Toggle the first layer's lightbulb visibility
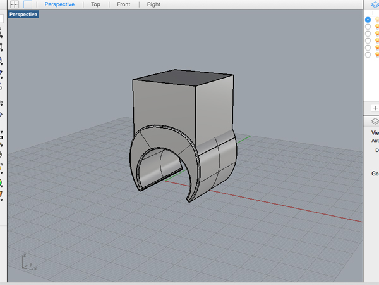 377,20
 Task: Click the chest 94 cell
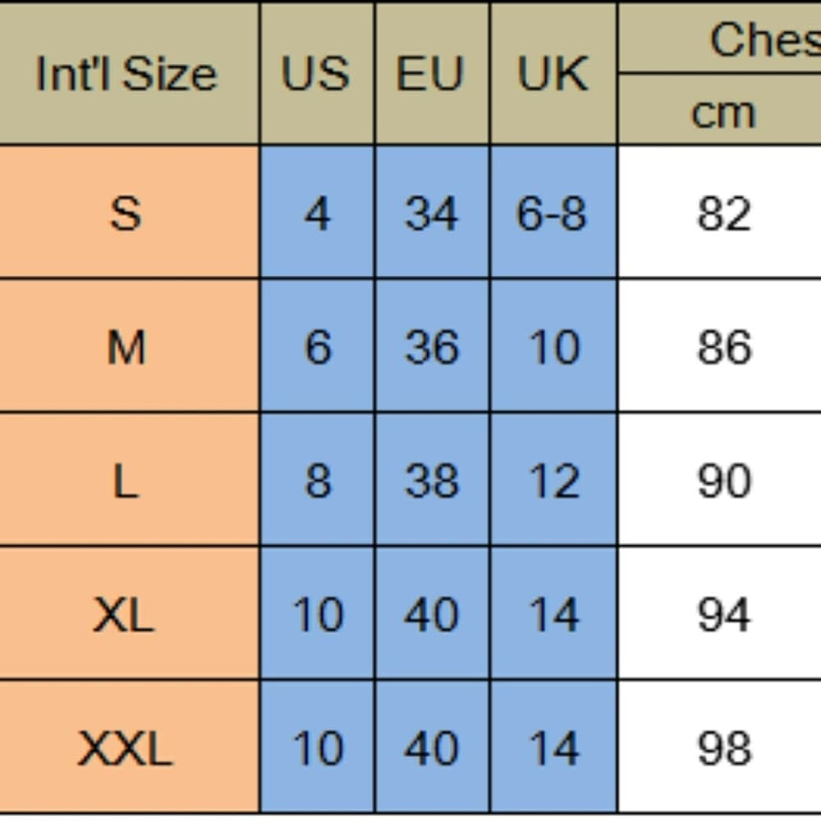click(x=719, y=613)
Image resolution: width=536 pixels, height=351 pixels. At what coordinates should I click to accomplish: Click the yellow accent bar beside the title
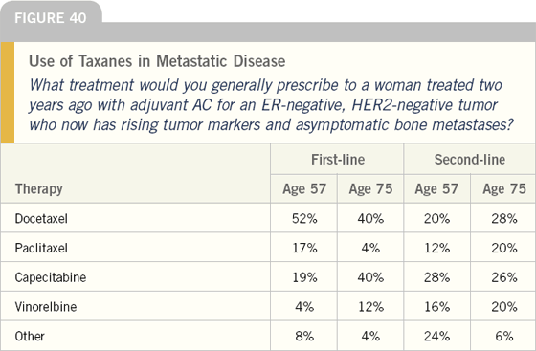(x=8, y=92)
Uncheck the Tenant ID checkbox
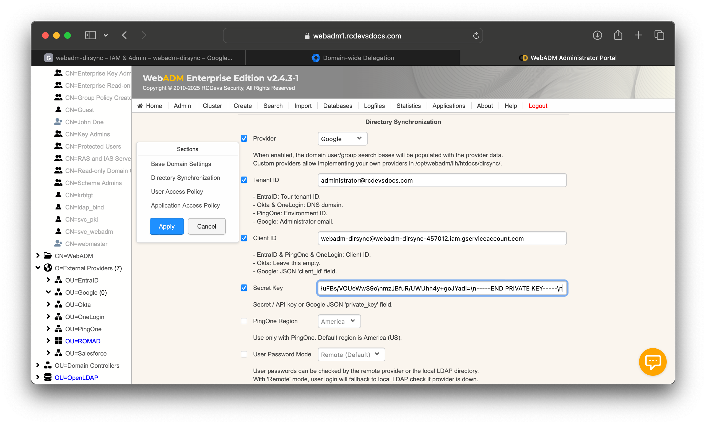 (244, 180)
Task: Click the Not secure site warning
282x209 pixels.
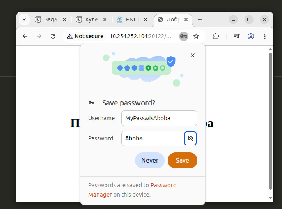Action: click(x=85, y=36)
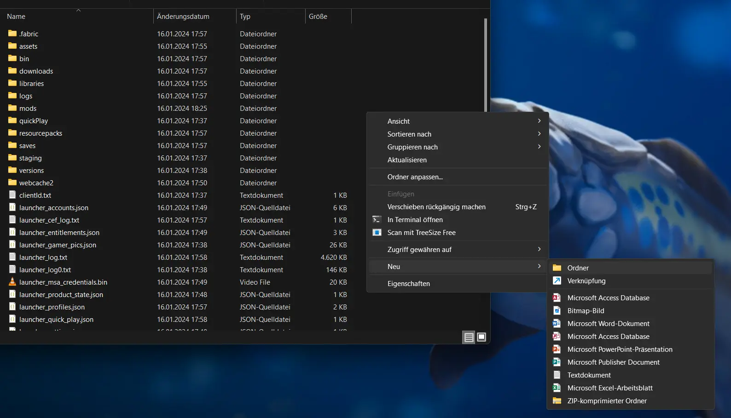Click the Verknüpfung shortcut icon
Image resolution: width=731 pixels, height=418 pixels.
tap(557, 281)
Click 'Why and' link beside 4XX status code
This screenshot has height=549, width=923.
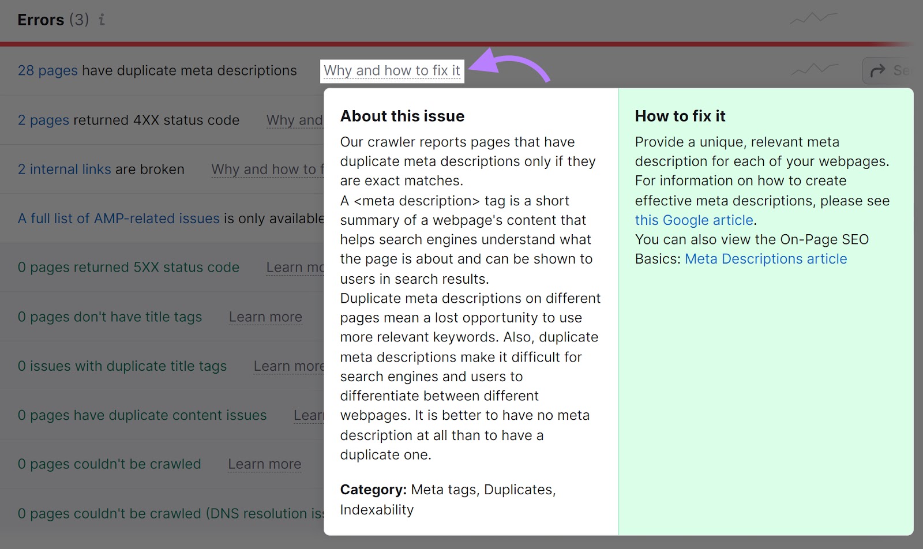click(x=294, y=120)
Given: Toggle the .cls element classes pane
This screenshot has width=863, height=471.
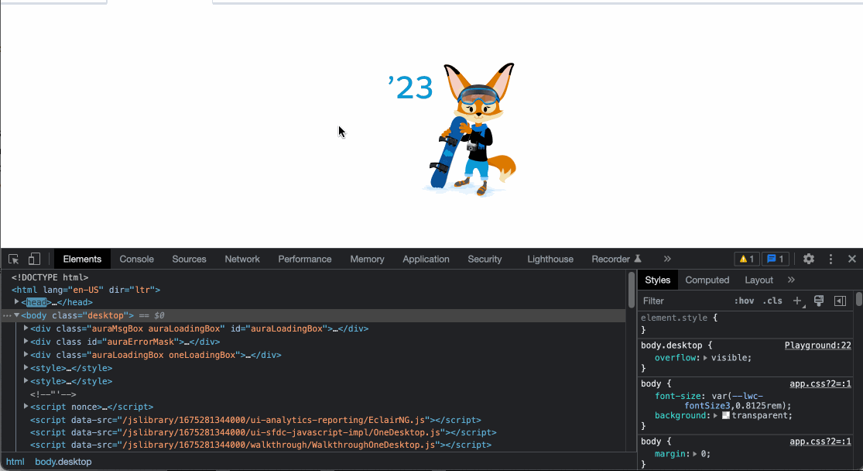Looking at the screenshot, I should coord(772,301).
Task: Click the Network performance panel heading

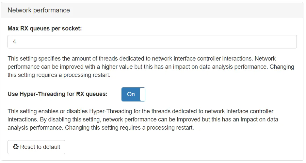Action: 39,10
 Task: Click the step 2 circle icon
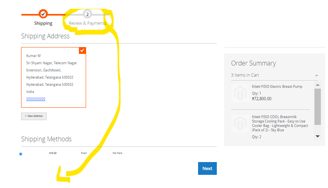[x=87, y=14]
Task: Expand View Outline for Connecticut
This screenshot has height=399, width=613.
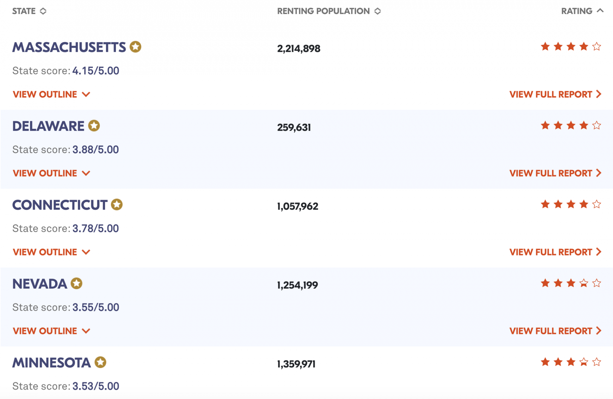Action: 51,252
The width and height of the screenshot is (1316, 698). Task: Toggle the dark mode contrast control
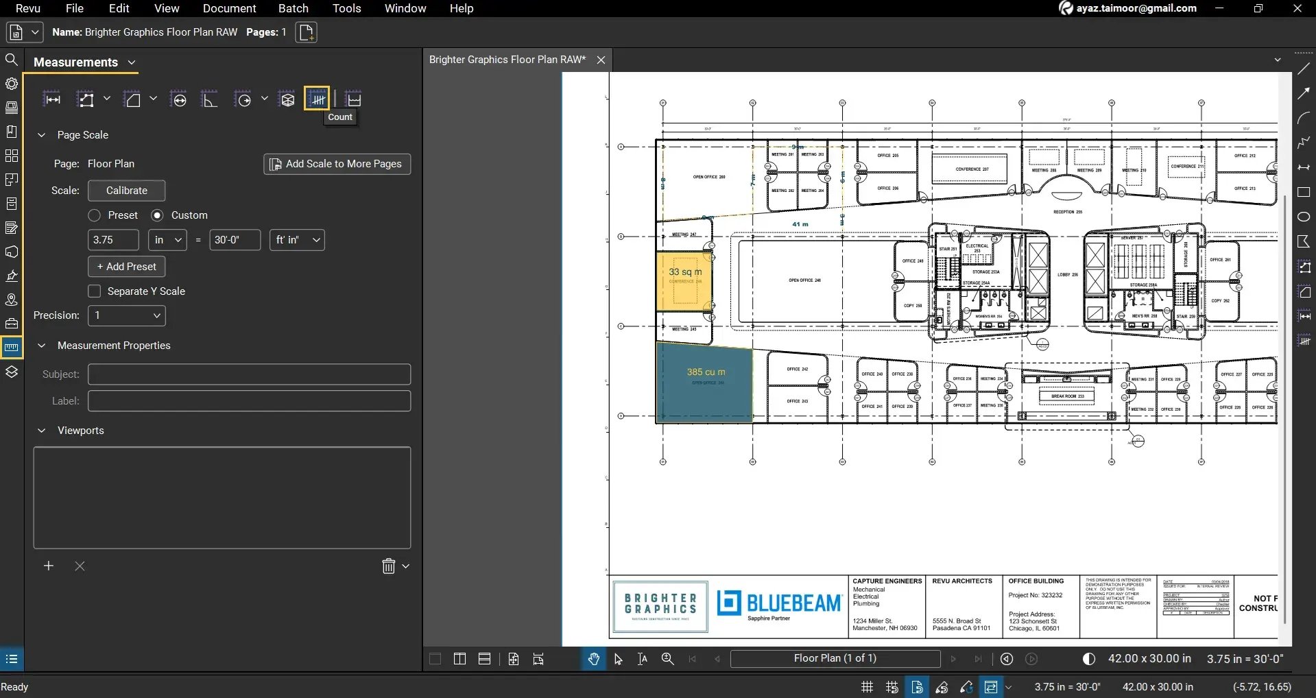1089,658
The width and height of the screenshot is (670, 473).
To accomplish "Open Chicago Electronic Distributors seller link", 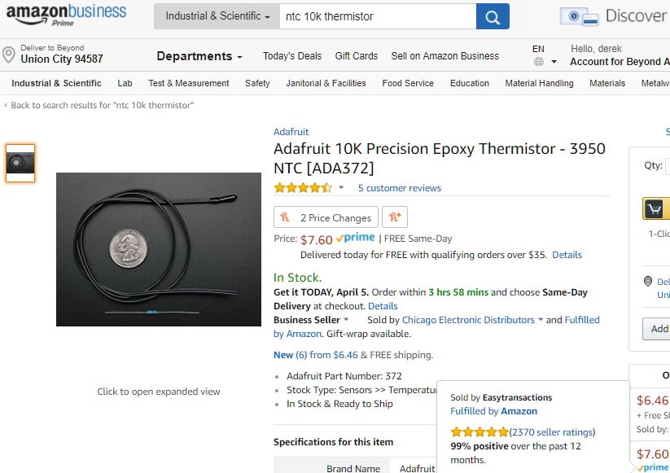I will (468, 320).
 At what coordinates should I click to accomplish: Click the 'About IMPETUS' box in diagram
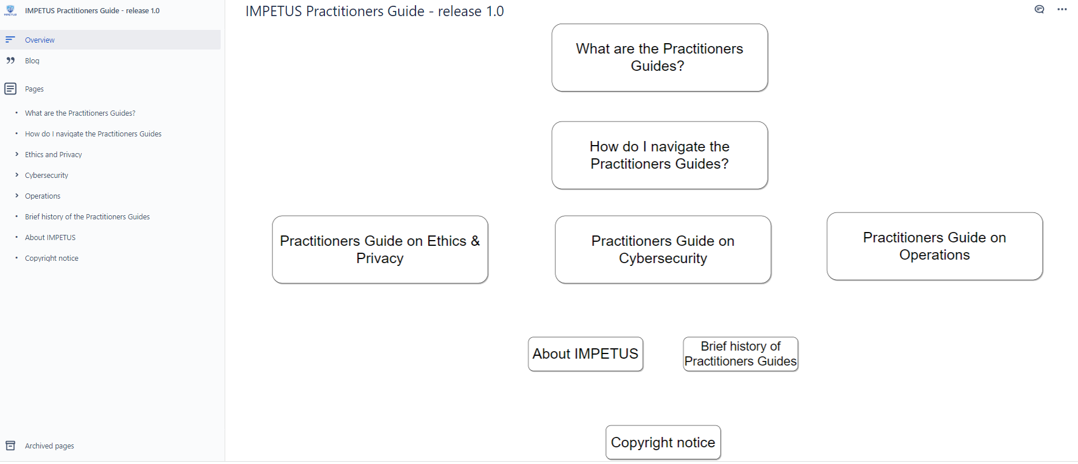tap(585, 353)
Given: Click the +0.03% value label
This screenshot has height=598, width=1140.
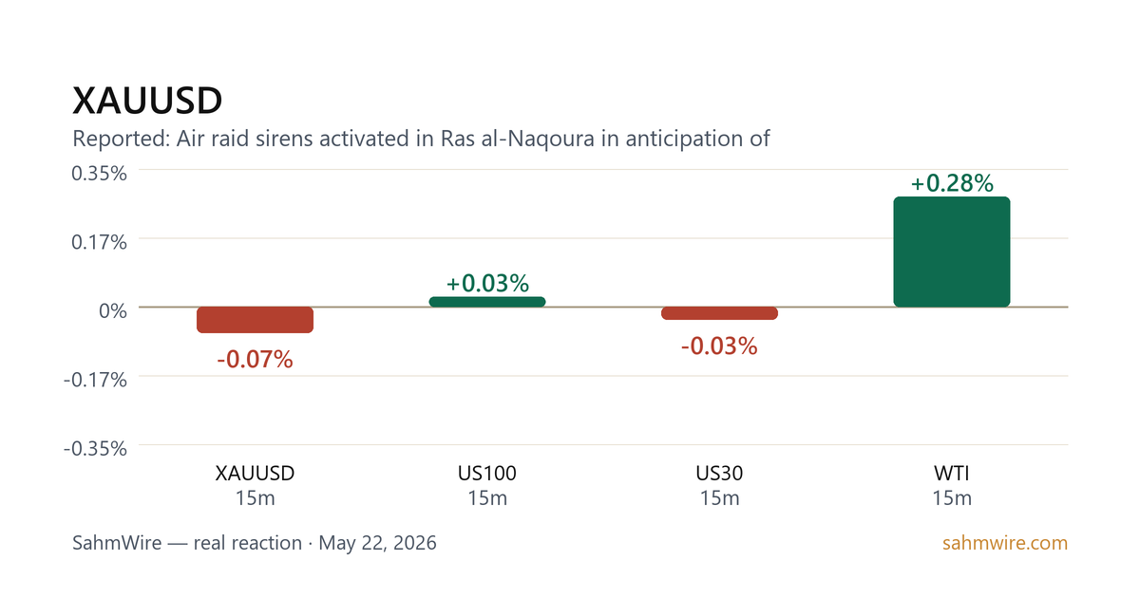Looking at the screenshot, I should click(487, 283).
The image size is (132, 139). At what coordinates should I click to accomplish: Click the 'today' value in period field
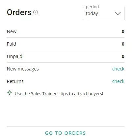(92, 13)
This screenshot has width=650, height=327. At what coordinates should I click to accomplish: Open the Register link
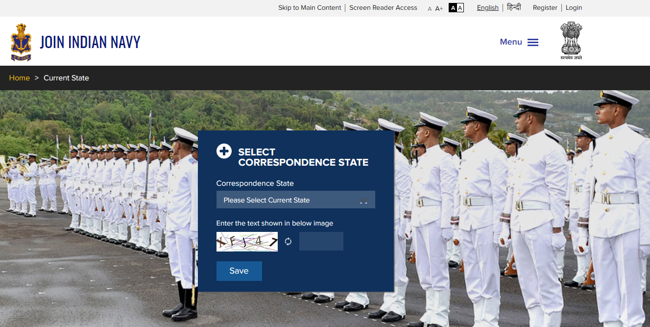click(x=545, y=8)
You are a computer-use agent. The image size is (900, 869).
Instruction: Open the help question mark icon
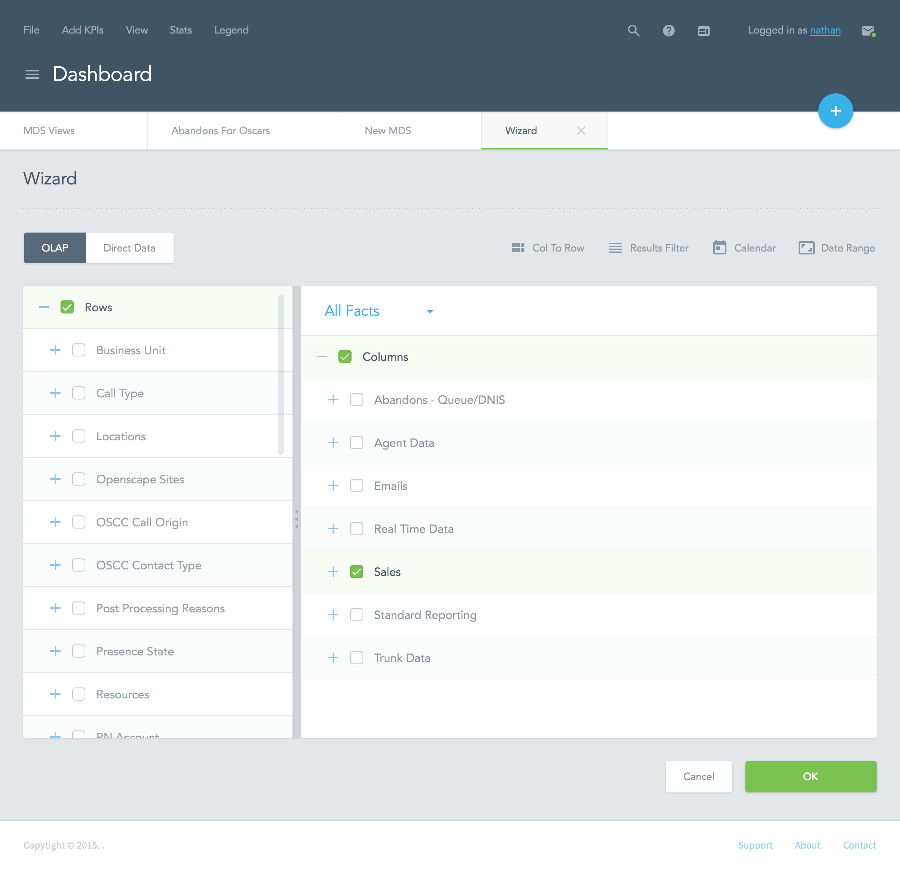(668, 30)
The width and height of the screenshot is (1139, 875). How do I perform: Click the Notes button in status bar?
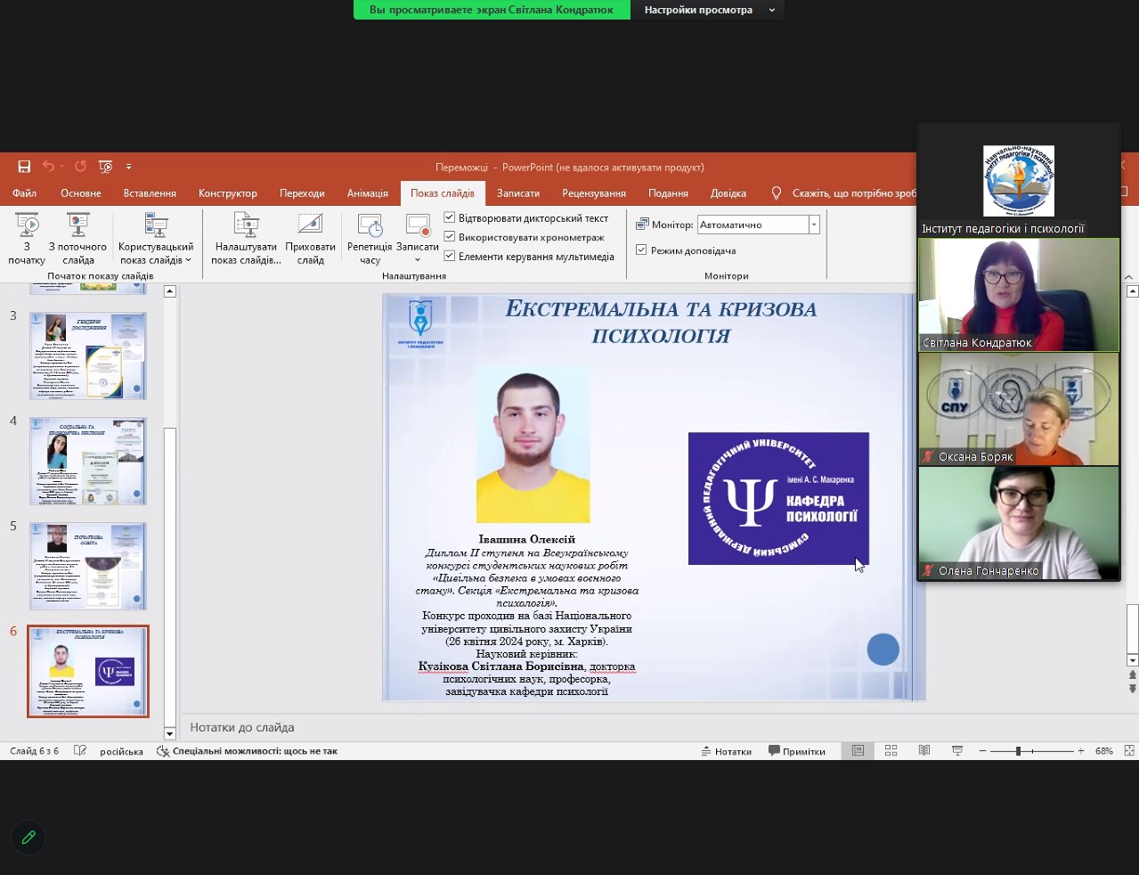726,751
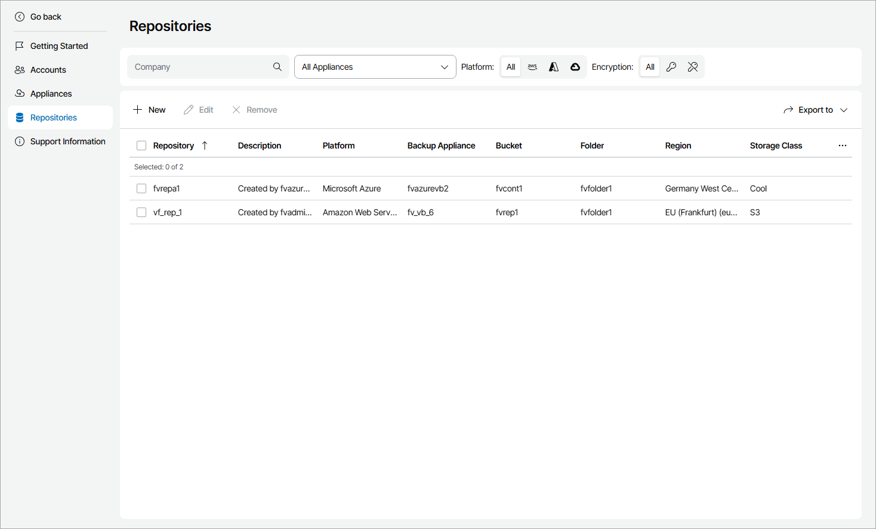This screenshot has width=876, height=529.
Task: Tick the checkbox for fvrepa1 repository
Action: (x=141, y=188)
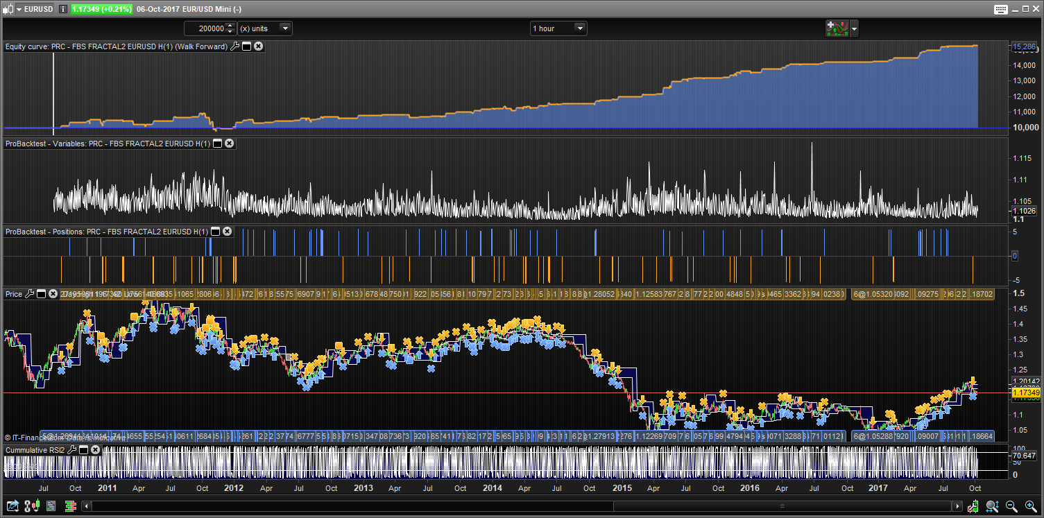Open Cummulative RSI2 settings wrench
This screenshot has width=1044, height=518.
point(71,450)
++++++
Starting at the beginning of the records and ending with the line that contains "(x=8, y=92)", write out the records again with their requests, adding 34 to every number in the answer coordinates. Omit the pictures.

Toggle the first layer's lightbulb visibility
 411,54
 Task: Click the chest 94 cell
click(x=753, y=647)
Image resolution: width=536 pixels, height=351 pixels. At what coordinates should I click to accomplish: Click the yellow accent bar beside the title
(x=42, y=126)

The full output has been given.